Mysql – Different behavior between MySQL 5.5 and 5.6

group byMySQLmysql-5.5mysql-5.6

I have this schema with data:

CREATE TABLE `ticket` (
  `id` INT NOT NULL,
  `name` VARCHAR(45) NULL,
  `type` INT(11) NULL,
  PRIMARY KEY (`id`));

CREATE TABLE `task` (
  `id` int(11) NOT NULL,
  `name` varchar(45) DEFAULT NULL,
  `ticket_id` int(11) DEFAULT NULL,
  PRIMARY KEY (`id`),
  KEY `fk_task_1_idx` (`ticket_id`),
  CONSTRAINT `fk_task_1` FOREIGN KEY (`ticket_id`) REFERENCES `ticket` (`id`)
) ENGINE=InnoDB;

CREATE TABLE `planing` (
  `id` int(11) NOT NULL,
  `date` datetime DEFAULT NULL,
  `task_id` int(11) DEFAULT NULL,
  PRIMARY KEY (`id`),
  KEY `fk_planing_1_idx` (`task_id`),
  CONSTRAINT `fk_planing_1` FOREIGN KEY (`task_id`) REFERENCES `task` (`id`)
) ENGINE=InnoDB ;

INSERT INTO `ticket` (`id`, `name`, `type`) VALUES (1, 'ticket_1', 1);
INSERT INTO `task` (`id`, `name`, `ticket_id`) VALUES (1, 'task_1', 1);
INSERT INTO `task` (`id`, `name`, `ticket_id`) VALUES (2, 'task_2', 1);
INSERT INTO `planing` (`id`, `date`, `task_id`) VALUES (1, '2016-06-01 05:00', 2);

INSERT INTO `ticket` (`id`, `name`, `type`) VALUES (2, 'ticket_2', 1);
INSERT INTO `task` (`id`, `name`, `ticket_id`) VALUES (3, 'task_3', 2);
INSERT INTO `task` (`id`, `name`, `ticket_id`) VALUES (4, 'task_4', 2);
INSERT INTO `planing` (`id`, `date`, `task_id`) VALUES (2, '2016-06-01 05:00', 3);
INSERT INTO `planing` (`id`, `date`, `task_id`) VALUES (3, '2016-07-01 05:00', 4);

INSERT INTO `ticket` (`id`, `name`, `type`) VALUES (3, 'ticket_3', 1);

When I perform a select:

SELECT ticket.id AS ticket_id, task.id AS task_id, planing.date as due_date 
FROM ticket
  LEFT JOIN task ON task.ticket_id = ticket.id
  LEFT JOIN planing ON (task.id = planing.task_id AND planing.date IS NOT NULL)
WHERE ticket.type = 1
GROUP BY ticket.id
ORDER BY planing.date ASC
;

on MySQL 5.5 I get

ticket_id | task_id | due_date
1         |1        |null   
3         |null     |null   
2         |3        |2016-06-01 05:00:00  

and on MySQL 5.6 I get

ticket_id | task_id | due_date
3         |null     |null   
1         |2        |2016-06-01 05:00:00    
2         |3        |2016-06-01 05:00:00  

example link

How to get the same behavior on MySQL 5.5 as on MySQL 5.6 (app server uses the MySQL 5.5 version)?

Best Answer

You just need to stop relying on the non-standard behaviour provided by GROUP BY when the only_full_group_by SQL mode is not enabled.
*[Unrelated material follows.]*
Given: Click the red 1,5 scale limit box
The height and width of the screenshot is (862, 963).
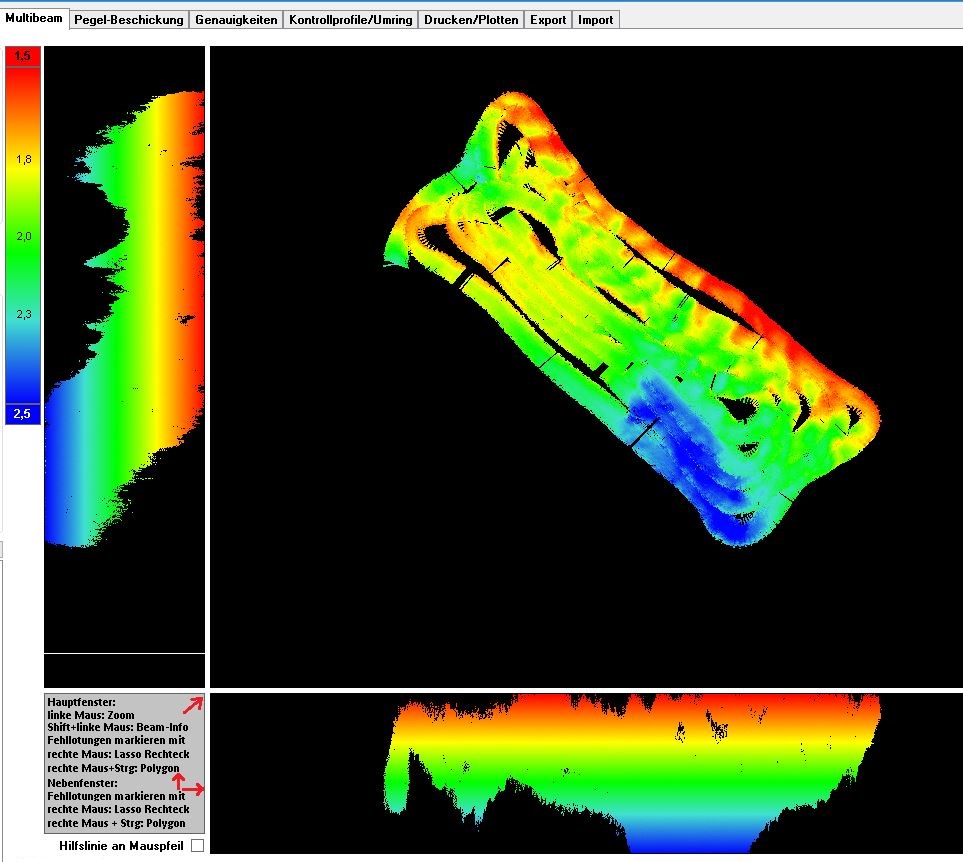Looking at the screenshot, I should point(22,56).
Normally, when grouping, you cannot retrieve a column that is not specified in the GROUP BY clause unless you wrap it in an aggregate function. That is because that column may have many different values (remember, we are talking about grouped rows) and there is no way to specify which value of the many should be used in the output. There is a recent extension to that behaviour according to which columns that are functionally dependent on the GROUP BY columns may be selected without specifying them in the GROUP BY, but MySQL has so far went the simple road of offering you just two modes: either you cannot retrieve non-GROUP BY columns without aggregation at all or you can retrieve any such columns, regardless of functional dependence.

So, in this case, you are retrieving columns task_id and due_date that clearly can have various values per ticket_id. Which value is ultimately selected is out of your control, and that is the problem. The solution is to define for yourself exactly which row from the other tables you want to get when you are grouping by ticket.id and implement the logic the way it can be followed unambiguously.

For instance, if you want to go by the behaviour you are observing in MySQL 5.6, you could define it as

the earliest non-NULL due_date and its corresponding task_id per ticket_id.

Based on that, you could define the logic as follows:

SELECT
  ticket.id AS ticket_id,
  (
    SELECT
      MIN(p2.task_id)
    FROM
      task AS t2
      INNER JOIN planing AS p2 ON t2.id = p2.task_id
    WHERE
      p2.date = MIN(planing.date)
      AND t2.ticket_id = ticket.id
  ) AS task_id,
  MIN(planing.date) AS due_date
FROM
  ticket 
  LEFT JOIN task ON task.ticket_id = ticket.id
  LEFT JOIN planing ON task.id = planing.task_id
WHERE
  ticket.type = 1
GROUP BY
  ticket.id
ORDER BY
  MIN(planing.date) ASC
;

This is certainly much more coding than your original query, but the extra bit of code is not redundant, because this way you are making your results predictable.

The only simpler alternative that might emulate the MySQL 5.6 behaviour could be to rewrite the query like this:

SELECT
  ticket.id AS ticket_id,
  task_id AS task_id,
  planing.date as due_date
FROM
  ticket 
  LEFT JOIN
    task
    INNER JOIN planing ON task.id = planing.task_id
  ON task.ticket_id = ticket.id
WHERE
  ticket.type = 1
GROUP BY
  ticket.id
ORDER BY
  MIN(planing.date) ASC
;

In my tests, the above query returned the same results for 5.5 as the original did for 5.6 for your example. Although the two queries should logically give equivalent results, they are not exactly equivalent: the rewritten query explicitly changes the logical order of joins. Perhaps that prompted MySQL to choose a different path through the data.

But whatever the reason for the different output, please keep in mind that there is no guarantee the behaviour will match for every scenario. I will repeat, you need to stop relying on the behaviour that is not documented, or, actually, documented to be undefined:

The server is free to choose any value from each group, so unless they are the same, the values chosen are indeterminate.